_Exercise details_. Reproduce every one of the following records verbatim, line by line, with no changes.

_Source material_.
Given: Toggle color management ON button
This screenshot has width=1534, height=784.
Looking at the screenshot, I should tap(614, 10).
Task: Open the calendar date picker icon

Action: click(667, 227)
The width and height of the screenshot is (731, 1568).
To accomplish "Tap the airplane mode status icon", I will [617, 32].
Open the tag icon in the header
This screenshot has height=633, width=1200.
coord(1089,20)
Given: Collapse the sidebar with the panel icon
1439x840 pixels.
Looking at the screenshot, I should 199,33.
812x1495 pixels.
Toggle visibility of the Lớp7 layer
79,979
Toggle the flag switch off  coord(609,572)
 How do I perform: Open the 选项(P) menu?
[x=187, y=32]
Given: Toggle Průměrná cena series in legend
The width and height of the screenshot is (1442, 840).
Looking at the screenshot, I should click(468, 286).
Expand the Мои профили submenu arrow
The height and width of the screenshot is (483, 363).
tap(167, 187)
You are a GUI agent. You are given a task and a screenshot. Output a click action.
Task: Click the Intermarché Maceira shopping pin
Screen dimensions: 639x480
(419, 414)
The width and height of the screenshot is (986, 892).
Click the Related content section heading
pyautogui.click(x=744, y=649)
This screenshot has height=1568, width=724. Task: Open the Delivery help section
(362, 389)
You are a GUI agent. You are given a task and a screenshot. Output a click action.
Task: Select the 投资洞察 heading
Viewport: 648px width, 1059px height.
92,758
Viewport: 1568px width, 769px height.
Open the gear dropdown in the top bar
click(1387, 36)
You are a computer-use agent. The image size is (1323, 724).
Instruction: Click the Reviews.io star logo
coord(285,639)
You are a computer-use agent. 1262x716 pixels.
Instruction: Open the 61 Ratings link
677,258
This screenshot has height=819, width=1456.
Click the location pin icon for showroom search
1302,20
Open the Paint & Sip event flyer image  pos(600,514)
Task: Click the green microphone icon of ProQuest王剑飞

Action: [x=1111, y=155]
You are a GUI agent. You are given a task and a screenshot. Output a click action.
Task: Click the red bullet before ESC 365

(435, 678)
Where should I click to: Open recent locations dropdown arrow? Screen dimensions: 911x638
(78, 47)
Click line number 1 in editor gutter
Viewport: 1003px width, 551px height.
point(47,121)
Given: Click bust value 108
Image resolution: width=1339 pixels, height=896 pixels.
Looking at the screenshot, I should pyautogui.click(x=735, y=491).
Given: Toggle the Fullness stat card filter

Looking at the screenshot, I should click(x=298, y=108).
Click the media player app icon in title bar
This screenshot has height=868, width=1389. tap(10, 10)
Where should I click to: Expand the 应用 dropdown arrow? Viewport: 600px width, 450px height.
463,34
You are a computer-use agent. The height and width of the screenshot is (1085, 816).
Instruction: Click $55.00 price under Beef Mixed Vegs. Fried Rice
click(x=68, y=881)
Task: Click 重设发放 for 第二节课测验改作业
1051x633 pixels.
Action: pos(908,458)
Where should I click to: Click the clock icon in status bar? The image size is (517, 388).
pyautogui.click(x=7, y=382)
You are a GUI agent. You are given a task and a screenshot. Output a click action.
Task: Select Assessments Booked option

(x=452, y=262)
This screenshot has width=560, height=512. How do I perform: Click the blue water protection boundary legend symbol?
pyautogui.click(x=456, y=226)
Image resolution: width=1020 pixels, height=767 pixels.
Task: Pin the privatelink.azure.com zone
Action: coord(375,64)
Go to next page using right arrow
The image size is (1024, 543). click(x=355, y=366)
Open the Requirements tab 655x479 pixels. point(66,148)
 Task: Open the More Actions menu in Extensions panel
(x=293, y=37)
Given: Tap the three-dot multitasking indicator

_Answer in full_.
Given: Toggle color management ON button
This screenshot has width=1534, height=784.
Looking at the screenshot, I should tap(614, 10).
Task: Open the calendar date picker icon

Action: click(667, 227)
The width and height of the screenshot is (731, 1568).
To accomplish "Tap the airplane mode status icon", I will [617, 32].
Open the tag icon in the header
This screenshot has height=633, width=1200.
coord(1089,20)
Given: Collapse the sidebar with the panel icon
1439x840 pixels.
Looking at the screenshot, I should 199,33.
812x1495 pixels.
Toggle visibility of the Lớp7 layer
79,979
Toggle the flag switch off  coord(609,572)
 How do I perform: Open the 选项(P) menu?
[x=187, y=32]
Given: Toggle Průměrná cena series in legend
The width and height of the screenshot is (1442, 840).
Looking at the screenshot, I should click(468, 286).
Expand the Мои профили submenu arrow
The height and width of the screenshot is (483, 363).
tap(167, 187)
You are a GUI agent. You are given a task and a screenshot. Output a click action.
Task: Click the Intermarché Maceira shopping pin
Screen dimensions: 639x480
(419, 414)
The width and height of the screenshot is (986, 892).
Click the Related content section heading
pyautogui.click(x=744, y=649)
This screenshot has height=1568, width=724. Task: Open the Delivery help section
(362, 389)
You are a GUI agent. You are given a task and a screenshot. Output a click action.
Task: Select the 投资洞察 heading
Viewport: 648px width, 1059px height.
92,758
Viewport: 1568px width, 769px height.
Open the gear dropdown in the top bar
click(1387, 36)
You are a computer-use agent. The image size is (1323, 724).
Instruction: Click the Reviews.io star logo
coord(285,639)
You are a computer-use agent. 1262x716 pixels.
Instruction: Open the 61 Ratings link
677,258
This screenshot has height=819, width=1456.
Click the location pin icon for showroom search
1302,20
Open the Paint & Sip event flyer image  pos(600,514)
Task: Click the green microphone icon of ProQuest王剑飞

Action: [x=1111, y=155]
You are a GUI agent. You are given a task and a screenshot. Output a click action.
Task: Click the red bullet before ESC 365

(435, 678)
Where should I click to: Open recent locations dropdown arrow? Screen dimensions: 911x638
(78, 47)
Click line number 1 in editor gutter
Viewport: 1003px width, 551px height.
point(47,121)
Given: Click bust value 108
Image resolution: width=1339 pixels, height=896 pixels.
Looking at the screenshot, I should pyautogui.click(x=735, y=491).
Given: Toggle the Fullness stat card filter

Looking at the screenshot, I should click(x=298, y=108).
Click the media player app icon in title bar
This screenshot has height=868, width=1389. tap(10, 10)
Where should I click to: Expand the 应用 dropdown arrow? Viewport: 600px width, 450px height.
463,34
You are a computer-use agent. The height and width of the screenshot is (1085, 816).
Instruction: Click $55.00 price under Beef Mixed Vegs. Fried Rice
click(x=68, y=881)
Task: Click 重设发放 for 第二节课测验改作业
1051x633 pixels.
Action: pos(908,458)
Where should I click to: Click the clock icon in status bar? The image size is (517, 388).
pyautogui.click(x=7, y=382)
You are a GUI agent. You are given a task and a screenshot. Output a click action.
Task: Select Assessments Booked option

(x=452, y=262)
This screenshot has width=560, height=512. How do I perform: Click the blue water protection boundary legend symbol?
pyautogui.click(x=456, y=226)
Image resolution: width=1020 pixels, height=767 pixels.
Task: Pin the privatelink.azure.com zone
Action: coord(375,64)
Go to next page using right arrow
The image size is (1024, 543). click(x=355, y=366)
Open the Requirements tab 655x479 pixels. point(66,148)
 Task: Open the More Actions menu in Extensions panel
(x=293, y=37)
Given: Tap the three-dot multitasking indicator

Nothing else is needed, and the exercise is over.